Yep, there's maize in the puppy. Must admit I steer clear of maize. Skinners duck/salmon and rice are about the best they do but unfortunately that's adult food and the protein levels are a lot lower. - Maybe you could feed a bit more of it.......................... I'm not convinced that puppy food is necessary


----------



## GoldenShadow (Jun 15, 2009)

Mum2Heidi said:


> Yep, there's maize in the puppy. Must admit I steer clear of maize. Skinners duck/salmon and rice are about the best they do but unfortunately that's adult food and the protein levels are a lot lower. - Maybe you could feed a bit more of it.......................... I'm not convinced that puppy food is necessary


Uncle's pup is on the adult and doing fine so far, he is about 15 weeks old now I think.


----------



## Horse and Hound (May 12, 2010)

GoldenShadow said:


> Uncle's pup is on the adult and doing fine so far, he is about 15 weeks old now I think.

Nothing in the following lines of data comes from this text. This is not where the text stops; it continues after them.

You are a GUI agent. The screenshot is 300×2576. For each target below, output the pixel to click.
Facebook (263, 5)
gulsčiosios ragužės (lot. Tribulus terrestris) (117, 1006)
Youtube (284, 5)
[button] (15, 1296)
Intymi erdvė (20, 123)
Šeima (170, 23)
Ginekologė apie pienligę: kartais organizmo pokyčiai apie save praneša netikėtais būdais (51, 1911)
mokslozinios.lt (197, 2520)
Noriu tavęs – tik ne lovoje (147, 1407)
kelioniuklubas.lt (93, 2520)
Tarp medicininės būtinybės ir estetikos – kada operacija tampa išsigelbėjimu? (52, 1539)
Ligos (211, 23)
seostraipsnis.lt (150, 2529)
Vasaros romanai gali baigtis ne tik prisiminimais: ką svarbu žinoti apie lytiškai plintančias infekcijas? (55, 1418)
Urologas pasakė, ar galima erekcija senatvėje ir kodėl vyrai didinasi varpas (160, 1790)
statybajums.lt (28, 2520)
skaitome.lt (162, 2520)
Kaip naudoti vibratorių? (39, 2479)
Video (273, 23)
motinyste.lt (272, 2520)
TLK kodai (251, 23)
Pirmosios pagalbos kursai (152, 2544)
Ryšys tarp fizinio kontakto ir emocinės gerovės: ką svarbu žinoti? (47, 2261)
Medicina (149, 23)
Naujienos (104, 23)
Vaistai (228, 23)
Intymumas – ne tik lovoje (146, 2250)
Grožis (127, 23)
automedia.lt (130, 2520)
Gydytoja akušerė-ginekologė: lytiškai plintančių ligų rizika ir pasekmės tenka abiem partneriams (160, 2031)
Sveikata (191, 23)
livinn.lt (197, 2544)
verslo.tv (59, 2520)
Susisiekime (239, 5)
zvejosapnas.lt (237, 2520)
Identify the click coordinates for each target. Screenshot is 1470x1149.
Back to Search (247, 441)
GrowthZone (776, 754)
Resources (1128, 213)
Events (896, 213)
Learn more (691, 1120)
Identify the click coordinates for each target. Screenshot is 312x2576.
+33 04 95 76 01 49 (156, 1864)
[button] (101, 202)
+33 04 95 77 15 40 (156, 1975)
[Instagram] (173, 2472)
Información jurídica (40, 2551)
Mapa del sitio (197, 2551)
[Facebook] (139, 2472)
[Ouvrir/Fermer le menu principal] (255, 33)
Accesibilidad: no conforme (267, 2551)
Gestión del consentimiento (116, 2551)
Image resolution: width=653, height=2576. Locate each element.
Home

My two are on the puppy as Roo likes the size of the biscuits, I finally sussed it. Anything too big and he has a strop about!

I can see us having to swap Harvey before he's 1 though, he's getting v.v.big. He weighs more than Roo now, and he's only 17 weeks old.

Love to know what the ruddy hell he's crossed with!


----------



## GoldenShadow (Jun 15, 2009)

Horse and Hound said:


> My two are on the puppy as Roo likes the size of the biscuits, I finally sussed it. Anything too big and he has a strop about!
> 
> I can see us having to swap Harvey before he's 1 though, he's getting v.v.big. He weighs more than Roo now, and he's only 17 weeks old.
> 
> Love to know what the ruddy hell he's crossed with!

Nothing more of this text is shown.